The road will provide a shortcut of sorts for commuters to the Innovation District, an area so in need of transportation upgrades that multiple agencies and organizations came together to make sweeping suggestions.

Beginning as early as this spring, MassDOT will allow for public use of the road in the northbound direction only between the hours of 6 a.m. and 10 a.m. on weekdays. Outside of those hours, the road will be strictly for commercial use only.

“Pending approval, we could begin a six-month pilot in March,” confirmed Mike Verseckes, spokesperson for MassDOT.

He noted further that the pilot will only take place during those hours in the northbound direction because “there is not enough existing highway capacity at Frontage Road southbound, and the merge onto I-93 South from the South Bay interchange is already at or over capacity.”

According to the Federal Highway Administration, which funded the road’s construction to help funnel traffic during the Big Dig, the driving restriction for everything except commercial vehicles was enacted to “mitigate noise and emissions by siphoning truck traffic from I-93 through an industrial edge of South Boston.”

Along with the aforementioned transportation plan, a number of steps have been taken to ease the traffic and accompanying road rage of drivers in the Innovation District.

In 2013, real-time drive-to-destination signs were installed at Sleeper Street, just before Seaport Boulevard driving from Northern Avenue; East Service Road, just before Seaport Boulevard driving from Congress Street; and Seaport Boulevard, inbound at Congress Street.

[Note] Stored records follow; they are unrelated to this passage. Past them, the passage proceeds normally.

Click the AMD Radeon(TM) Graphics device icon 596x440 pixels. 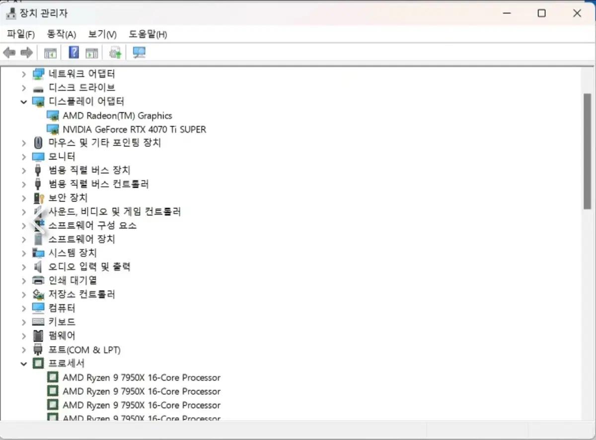(54, 115)
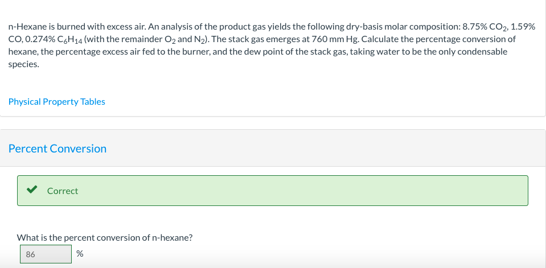Screen dimensions: 546x268
Task: Click the opening word 'n-Hexane'
Action: click(x=26, y=27)
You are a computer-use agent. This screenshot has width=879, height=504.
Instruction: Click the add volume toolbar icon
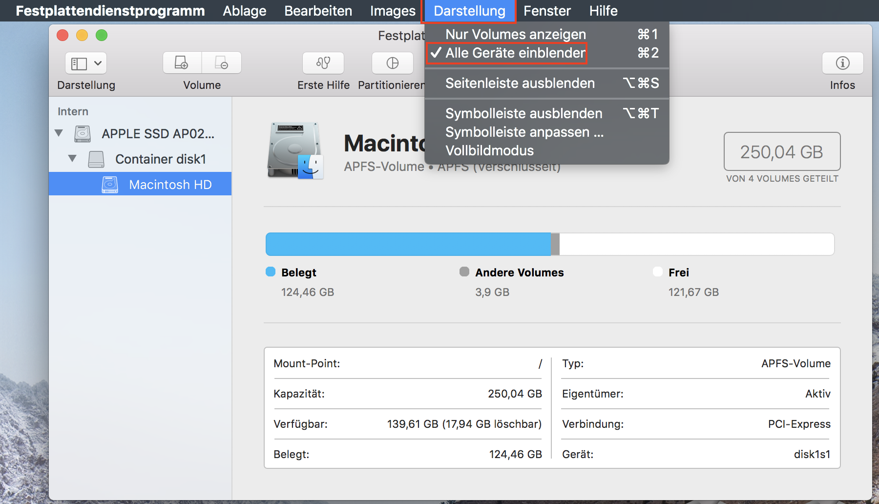point(182,63)
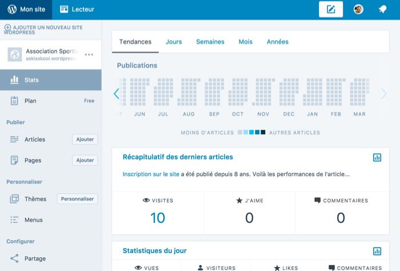Screen dimensions: 400x271
Task: Open Mon site from the top bar
Action: 26,9
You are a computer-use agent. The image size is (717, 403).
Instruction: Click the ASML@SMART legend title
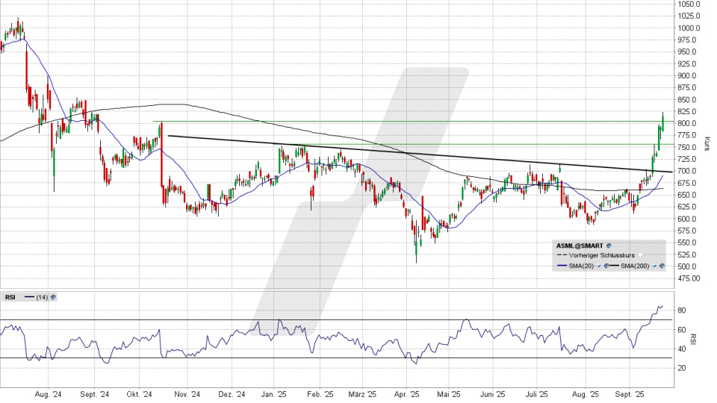coord(580,245)
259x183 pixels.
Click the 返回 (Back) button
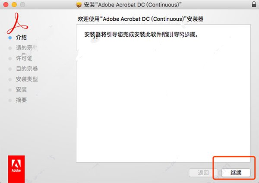click(203, 173)
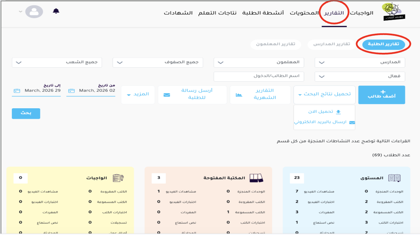The height and width of the screenshot is (235, 420).
Task: Click the book icon on المستوى card
Action: point(394,178)
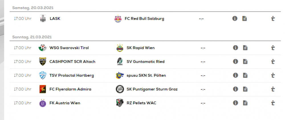Open match report for LASK vs Salzburg
285x120 pixels.
(x=245, y=18)
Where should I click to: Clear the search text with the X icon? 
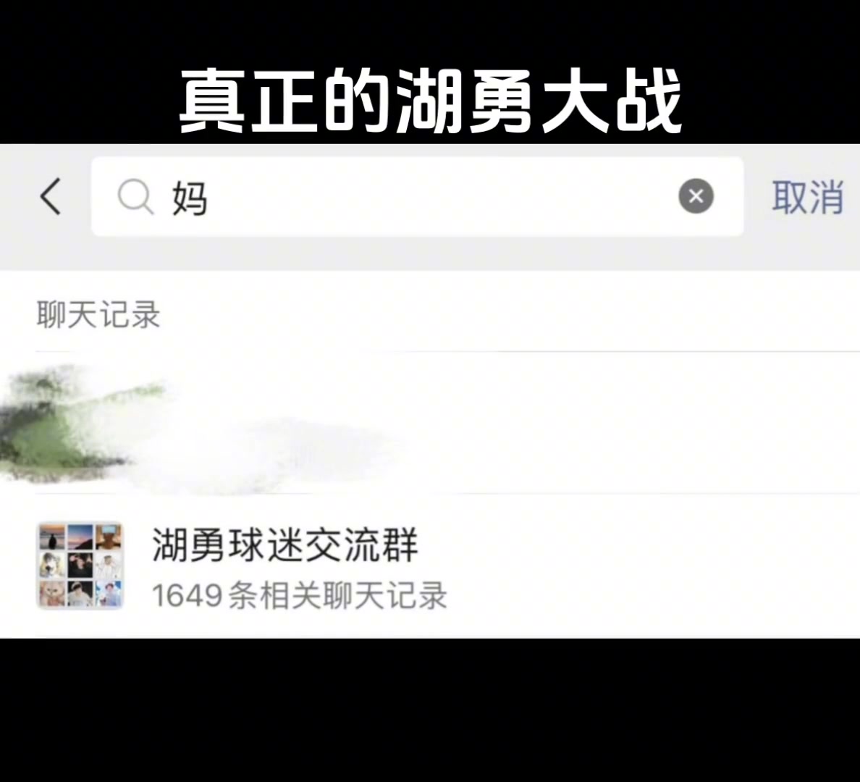696,196
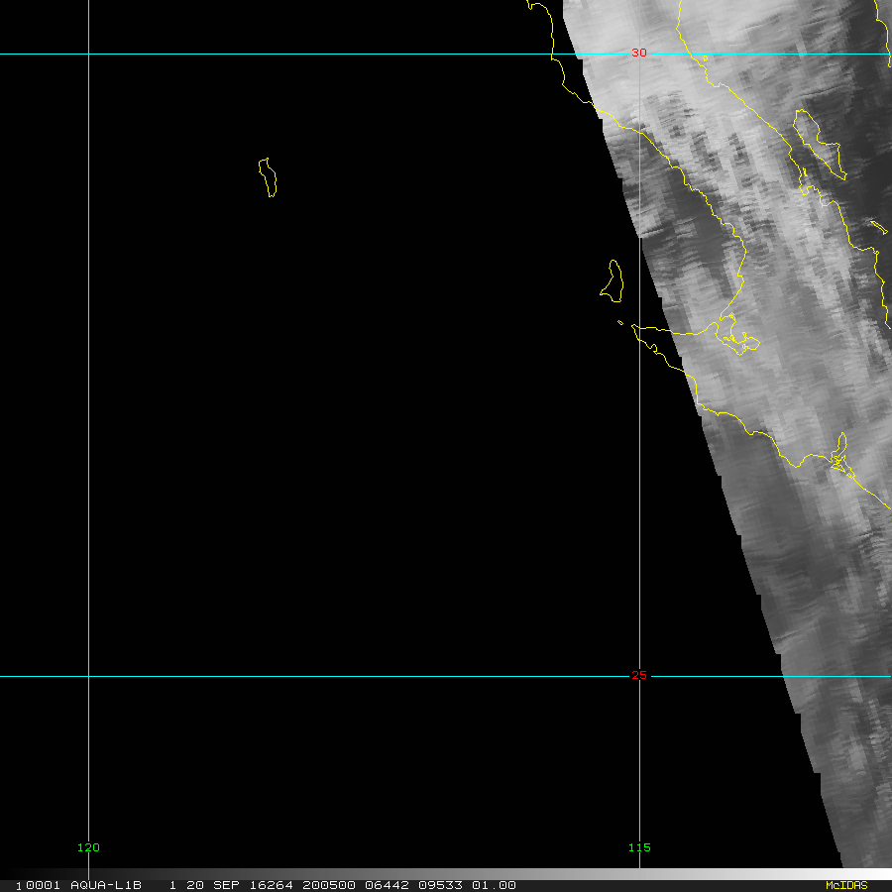Screen dimensions: 892x892
Task: Click the 0001 frame number in status bar
Action: 40,885
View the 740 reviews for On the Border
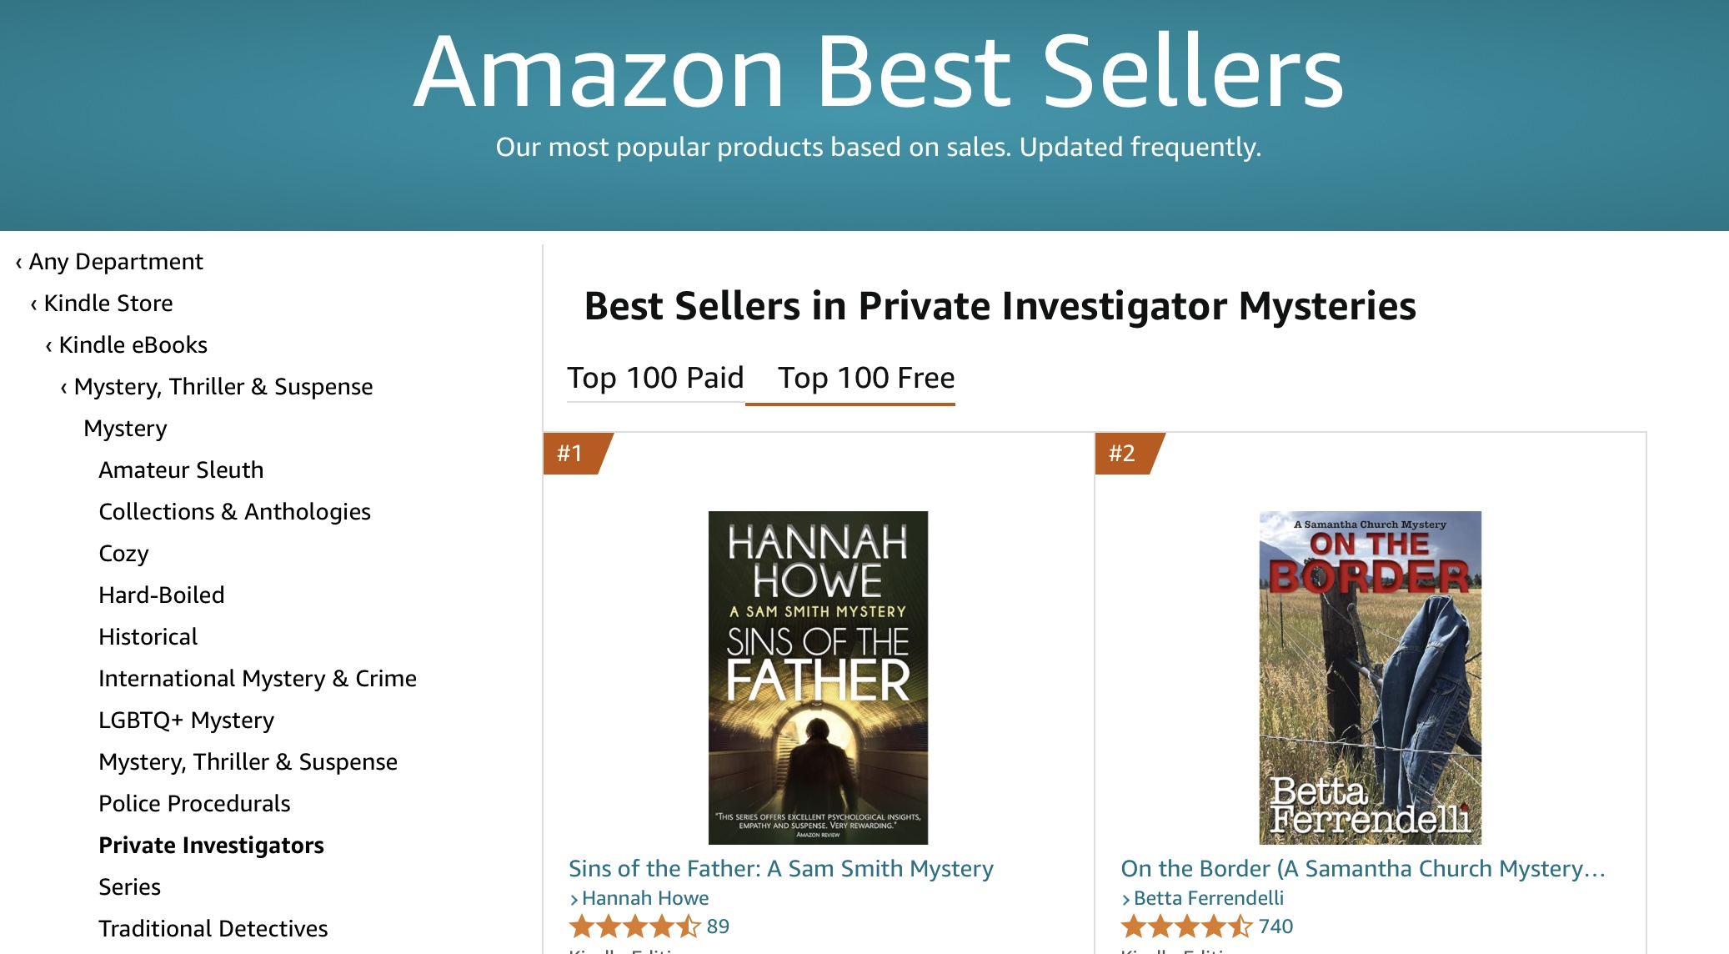The width and height of the screenshot is (1729, 954). pos(1275,926)
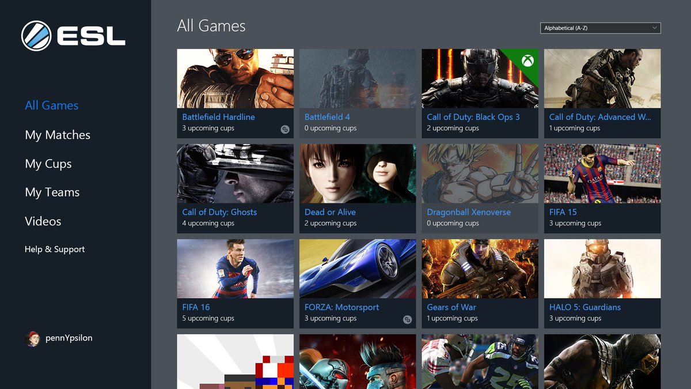Click the link icon on Battlefield Hardline tile
Image resolution: width=691 pixels, height=389 pixels.
(285, 129)
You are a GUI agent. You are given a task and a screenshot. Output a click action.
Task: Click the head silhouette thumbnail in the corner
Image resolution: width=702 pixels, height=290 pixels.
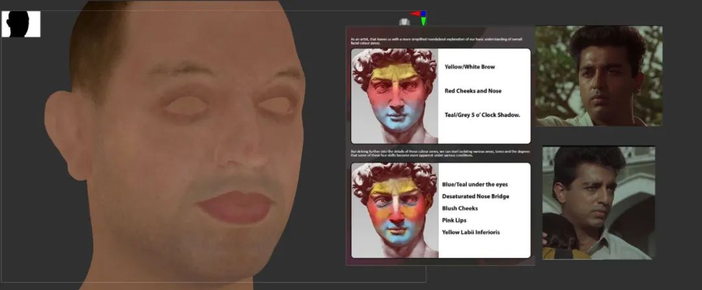21,24
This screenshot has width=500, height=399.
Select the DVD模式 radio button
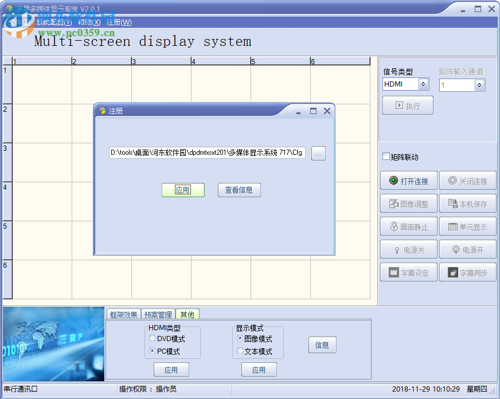[151, 338]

In November 2014, the Mayor’s Office of New Urban Mechanics tweaked maximum metered street parking space hours to keep certain areas from being backed by people scouring for spots.

When MassDOT closed the Callahan Tunnel in early 2014, they temporarily opened up the Bypass Road to regular traffic due to construction. When it was reopened, the Boston Globe reported that over a three day period MassDOT determined that “an average of about 6,100 vehicles used the road daily, almost triple the number when it was restricted to commercial vehicles.”

More specifically, “passenger cars made up 84.5 percent of the traffic, trucks 13.6 percent, and buses 1.9 percent” of traffic during that time.